The recent shower of rockets falling on the ancient town of Safed in northern Israel brought back memories of my last visit there, in a generally more optimistic time, but one that led to a frightening incident on the Golan Heights, which lie just to the east of the town.

Four of us were touring northern Israel in 1968, a year after the Six Day War, which shattered the Arab armies that had notified the Jewish state that it was about to be wiped out.

Safed was a picturesque town where Jewish and Arab families had lived side by side for generations, in comparative peace, if not in friendship.

But even then, with the Egyptian, Syrian and Jordanian armies beaten, there were the historical reminders of strife going back to the Israeli struggle for independence in 1948.

Throughout the town, buildings were pockmarked with holes or shattered walls, recalling the battle for the town between Israelis and Palestinians once the Israelis laid claim to nationhood.

But the reminders of earlier battles were even clearer as we looked up the Golan Heights. For years before 1948, the Syrians had been lobbing shells into Jewish towns, and their gun emplacements remained intact, so no one would forget what had happened before and what could happen again.

Even in 1968, it was difficult to imagine how the Israelis had gotten up that hill 20 years earlier, reminiscent of what American troops had to do after they landed in Normandy in the showdown with the Nazi army.

Fighting on three fronts, the Israelis somehow drove the Syrians off the hill, and in 1967, as the Syrians attacked again, drove them further back toward Damascus.

Norman was our driver, actually the only driver among the four of us, which included our wives. Although the Golan looked foreboding, it was a historically heroic site, so Norman decided we should go and take a look.

It passed through my mind that we could be venturing into dangerous territory. We had seen Arab hostility only a few days earlier as a guide, a former war hero, drove us into Gaza, a locale I really didn’t want to see. As we passed refugee camps, Arab children threw rocks at the car. Our driver yelled at them in Arabic and they ran away.
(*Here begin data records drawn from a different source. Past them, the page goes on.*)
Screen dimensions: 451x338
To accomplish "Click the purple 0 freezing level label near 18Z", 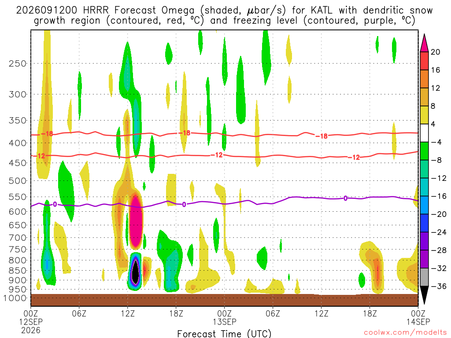I will click(184, 204).
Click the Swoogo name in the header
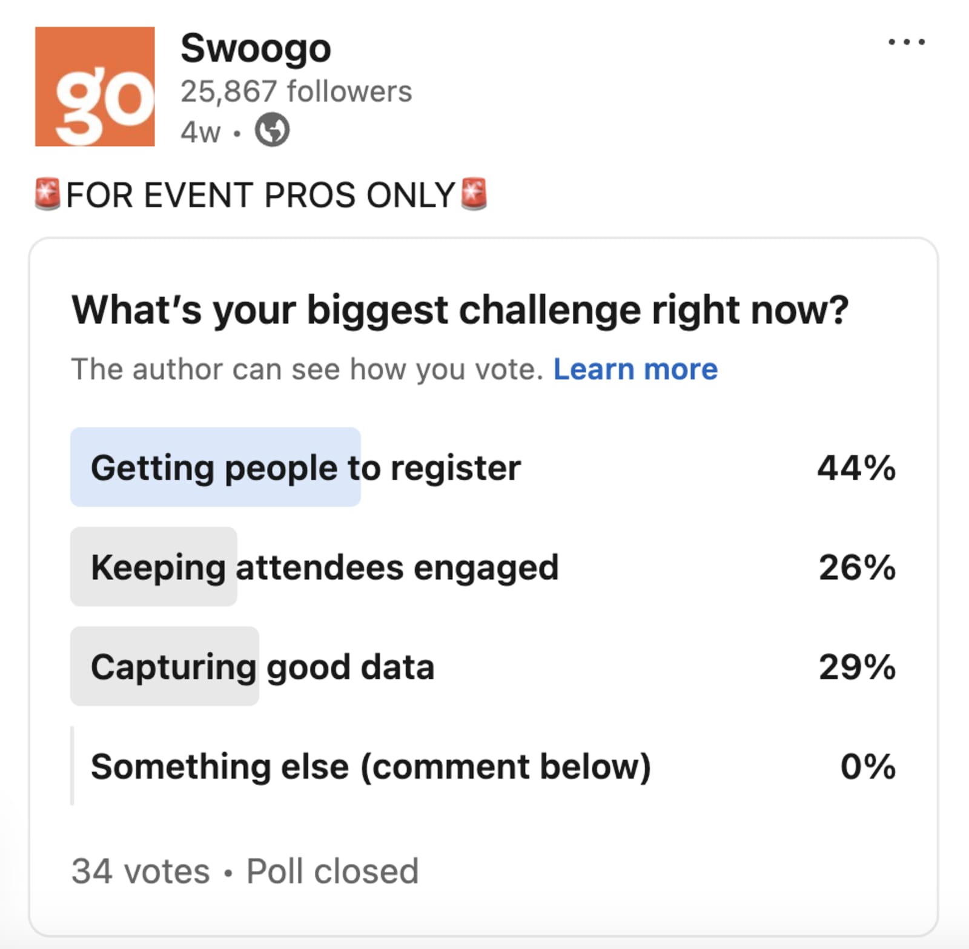 [256, 48]
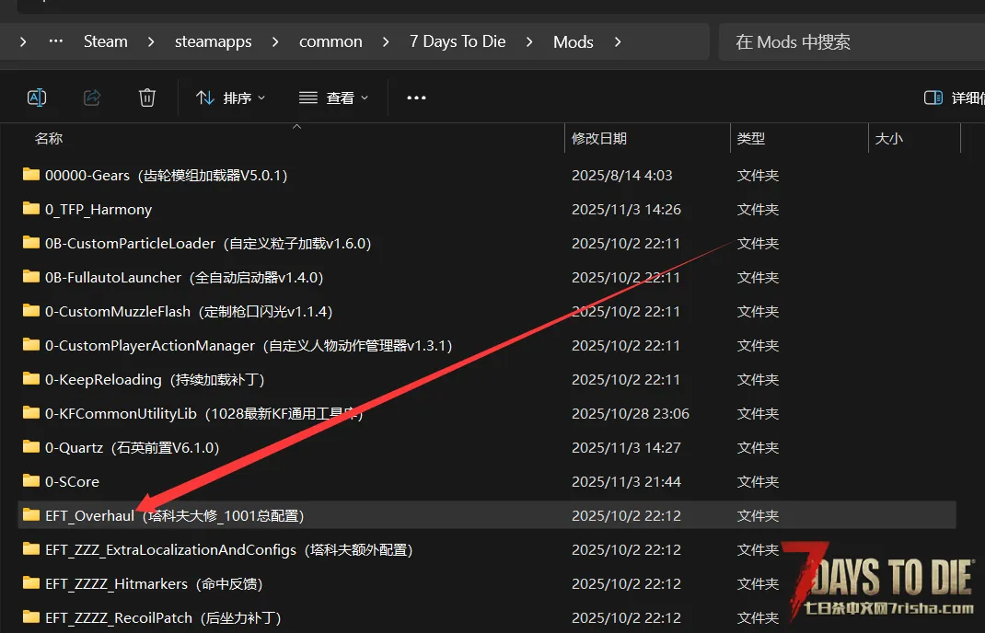Go to 7 Days To Die breadcrumb
The height and width of the screenshot is (633, 985).
[458, 41]
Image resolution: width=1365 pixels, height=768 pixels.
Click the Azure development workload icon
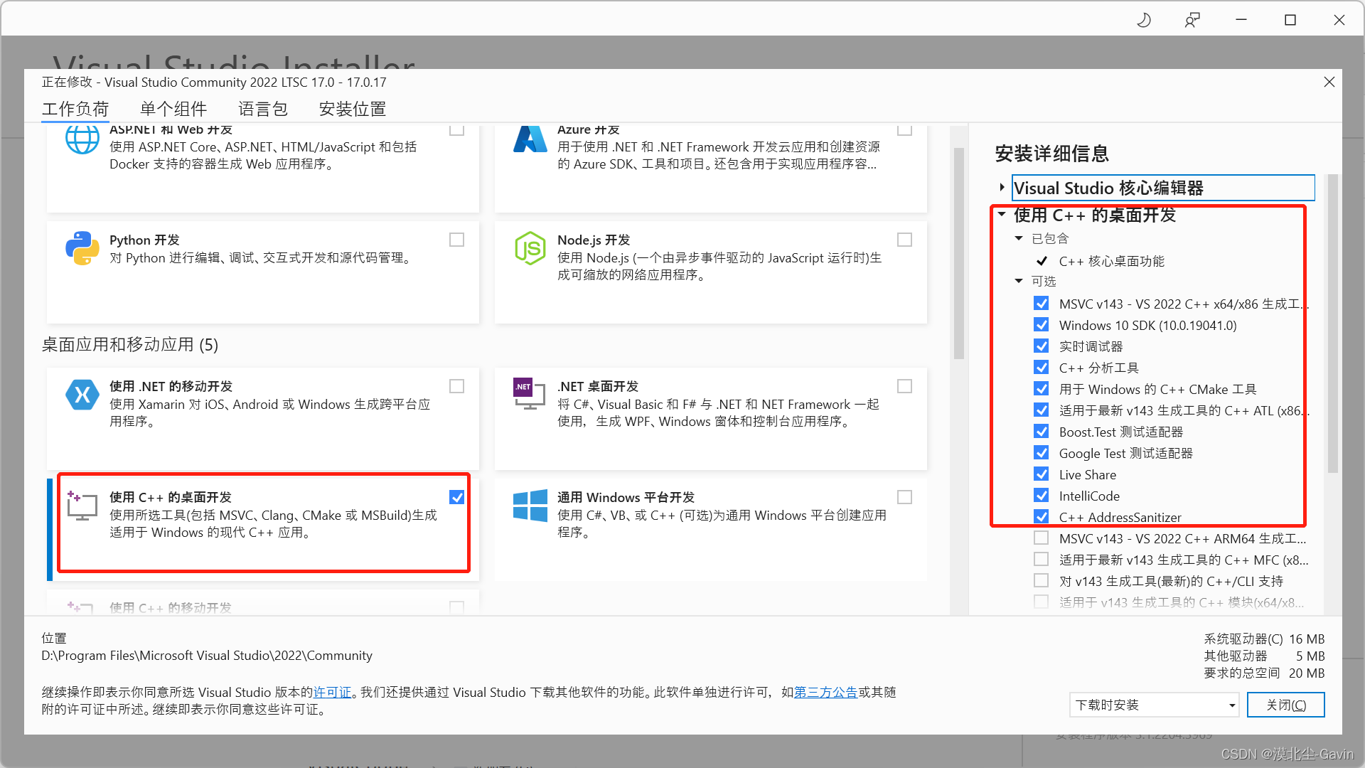click(x=530, y=139)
Now, as we climbed the Golan, I wondered how close the Syrians might be. We drove to the top of the hill and found a road in poor condition, with no signage and no people.

Norman kept on driving, as we all became more apprehensive, along a broken road with no signs of life and no indication of who was in charge.

Several times I suggested we had seen enough and should turn around and get a closer look at the Syrian gun emplacements on the hill. Syria’s rulers were not known for being the most enlightened bunch. (Fourteen years later, the Syrian president, Assad, would get rid of an opposing town by burying its population.) But Norman was enjoying the adventure and drove on.

We must have been driving in “no man’s land” for what seemed like a half an hour when we heard some noise just ahead.

We went around a bend in the road and spotted a fence to the left. As we drove along the fence we saw a gate opening onto a yard.

We looked into the yard and panic set in. Standing in a row, facing the car, were about 15 Arabs and they were all pointing rifles at the car.

No one said a word. Norman hit the brake, made a U-turn and hit the gas. He didn’t stop the car until we had reached the bottom of the Golan Heights.

An Israeli soldier was standing there and we pulled up next to him and rattled off our nightmare story about the Arabs and their guns. He began to laugh.

“Those are Druse troops,” he said. “They are part of the Israeli army. They handle security in many of our mountainous areas. We have several Druse outposts on the Golan.”

Norman’s shirt was soaken wet and he was dripping from perspiration. I suggested we had done enough sightseeing for one day. Everyone agreed and we headed back to our hotel in Jerusalem.